The brain ever strives to find signal amid noise, and has many false negatives and false positives. That is, it often reads signal as noise and noise as signal.

People don’t rebel because government is bad; they rebel because they conclude it can’t be fixed and it doesn’t care to listen.

I seem to recall that when Woody Allen was investigated for possible prosecution, the prosecutor announced that he would not prosecute, but said that he thought the crime had been committed and he could definitely have won a conviction if he had prosecuted. Woody Allen rightly cried foul. If a prosecutor prosecutes, the accused can try to save her reputation by winning an acquittal. A prosecutor should not throw mud and not follow through. To do so is abuse of power.

Query whether FBI director James Comey committed the same sin against Hillary Clinton. He didn’t say “We did a thorough investigation and do not recommend prosecution.” Isn’t that what he should have said? What he did say boiled down to “The crime doesn’t require bad intent as other crimes do.
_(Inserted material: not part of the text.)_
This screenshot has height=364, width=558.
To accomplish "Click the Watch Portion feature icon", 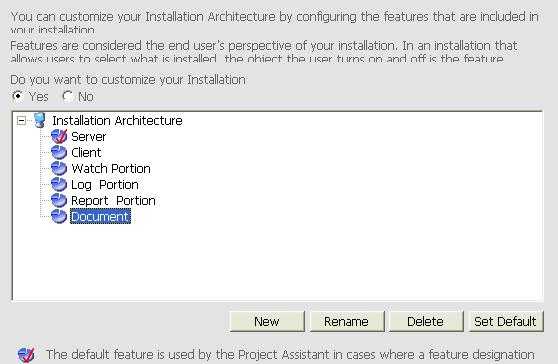I will (x=59, y=168).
She clearly committed the crime and we can prove it, but we don’t recommend prosecution because she had no bad intent and for other reasons that have nothing to do with innocence.”
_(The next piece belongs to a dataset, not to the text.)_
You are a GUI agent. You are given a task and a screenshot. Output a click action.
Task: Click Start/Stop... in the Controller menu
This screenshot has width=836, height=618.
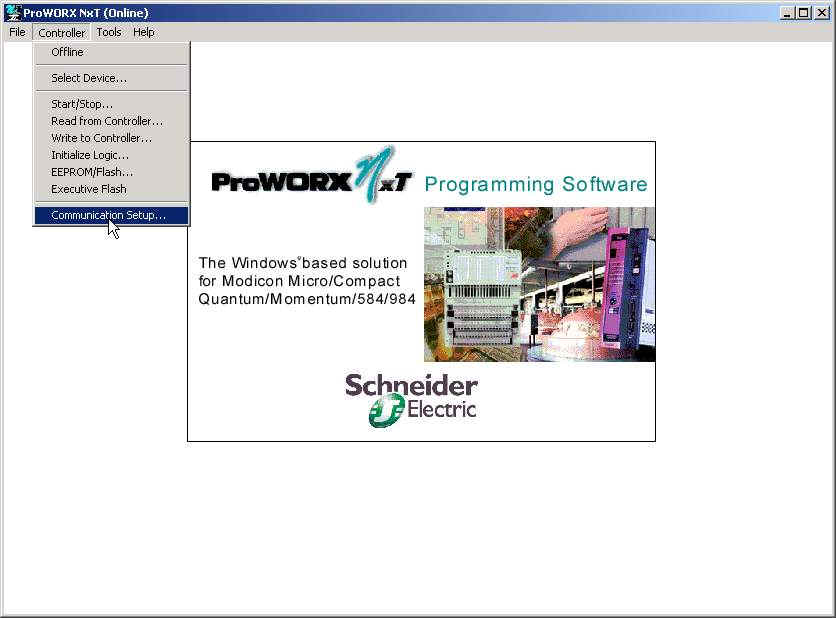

Notes for etymology investigation: odd that the homonyms “wroth” (related to “wrath”) and “roth” (=red) come to mean the same thing, “very angry”?

Also, have “more” and “mo,” both meaning “more,” really two different histories?  

“People, like potatoes, fail to flourish if planted too many generations in the same worn-out soil. My children have not shared my birthplace, and if I have my way, they will strike their roots into unaccustomed earth.” --after Nathaniel Hawthorne

“It's hard to be religious when certain people are never incinerated by bolts of lightning.” -Bill Watterson, comic strip artist (b. 5 Jul 1958) [Calvin & Hobbes]

In the word “scent,” which is silent, the “s” or the “c”?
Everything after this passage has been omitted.